**Provided entries:**
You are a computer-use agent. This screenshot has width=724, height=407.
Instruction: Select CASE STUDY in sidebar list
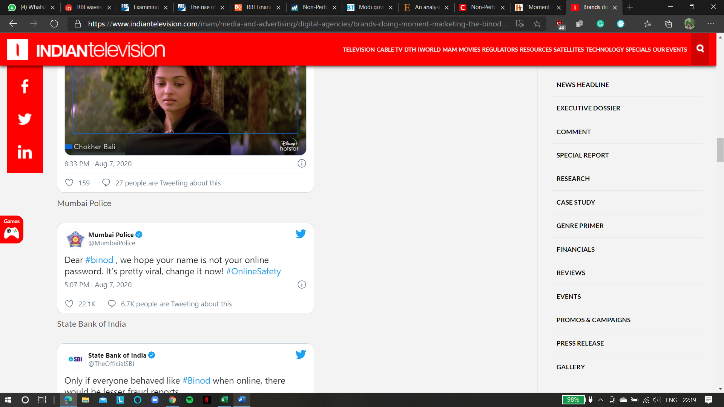point(575,202)
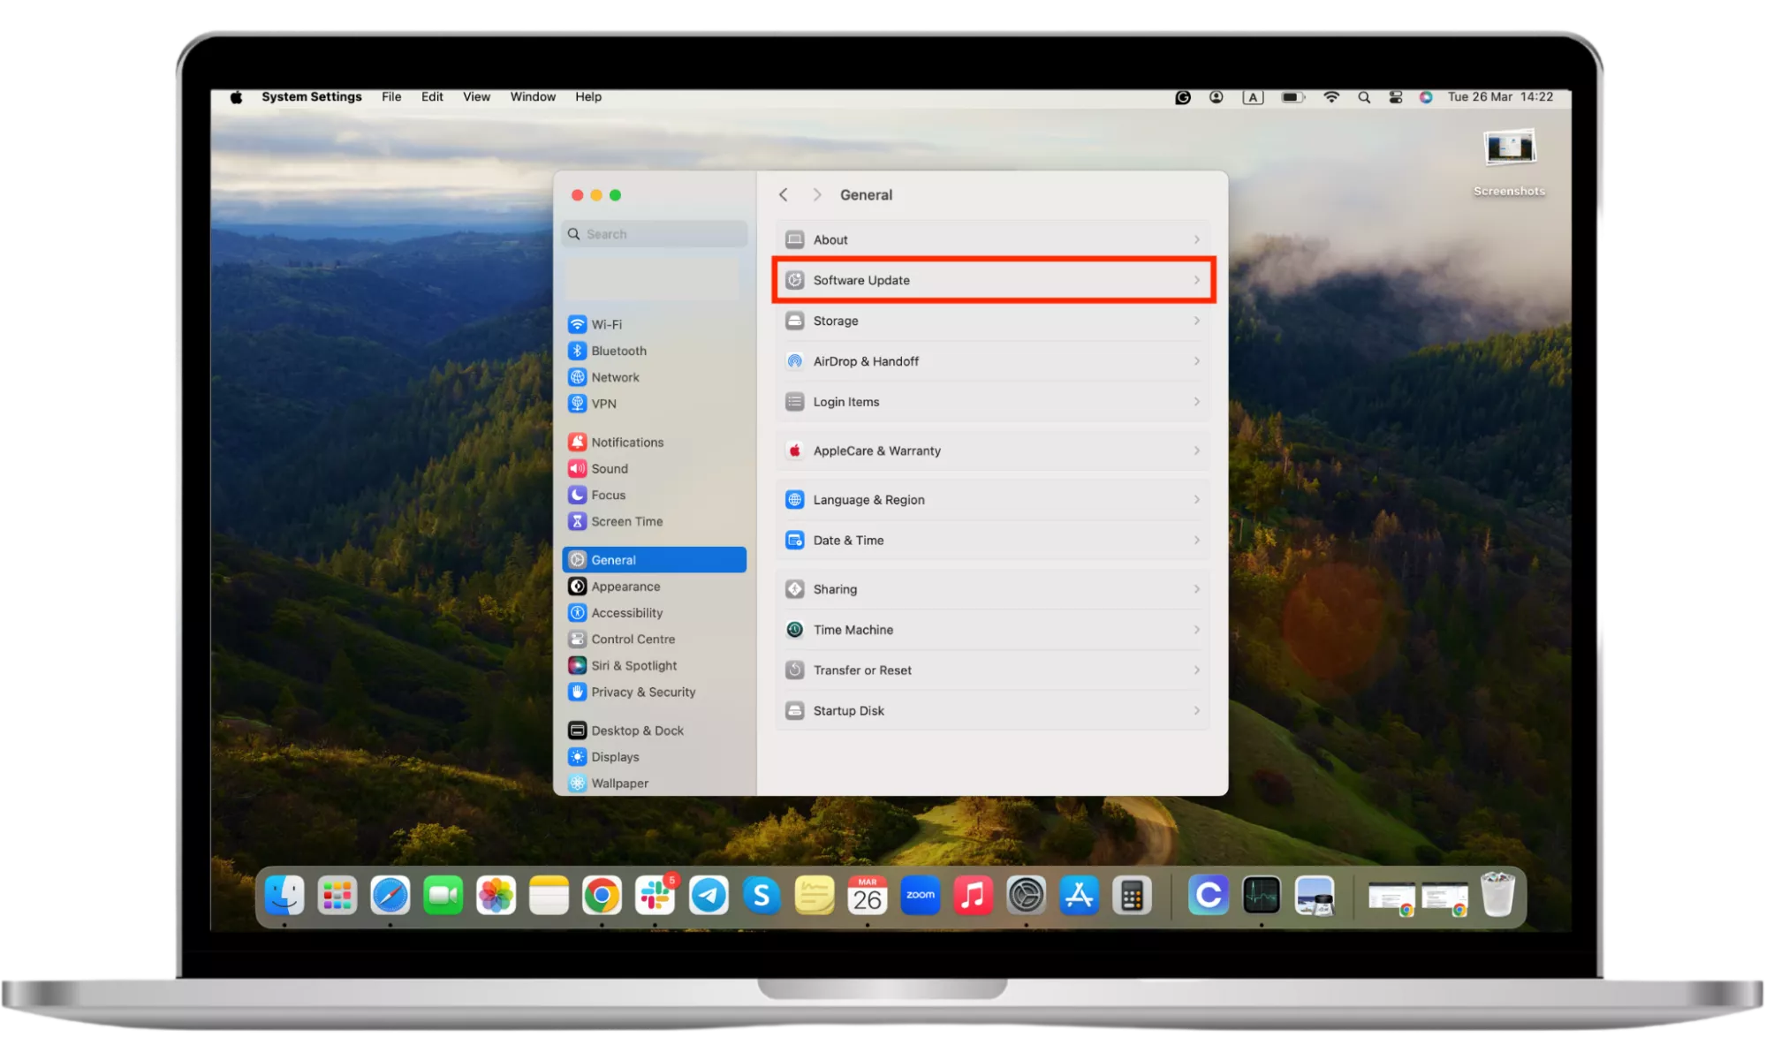The width and height of the screenshot is (1766, 1060).
Task: Open the View menu
Action: (476, 97)

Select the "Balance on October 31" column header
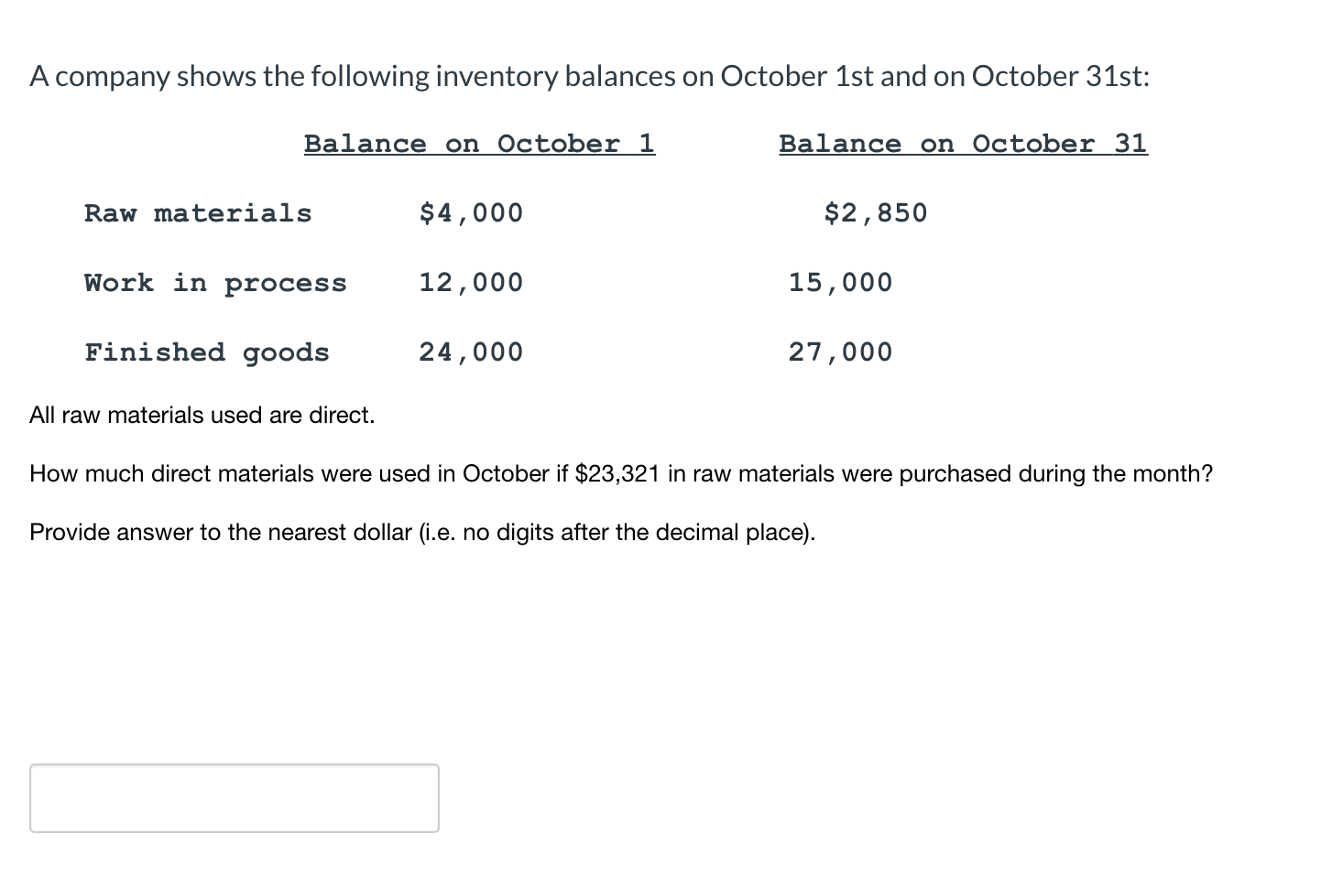963,143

**Task requirements:** Copy the records above line for line, leaving out the pictures.

**Output of the exercise:**
You are a computer-use agent. This screenshot has width=724, height=407.
Instruction: Select CASE STUDY in sidebar list
point(575,202)
The width and height of the screenshot is (1766, 1060).
Task: Open the View menu
Action: (476, 97)

Select the "Balance on October 31" column header
963,143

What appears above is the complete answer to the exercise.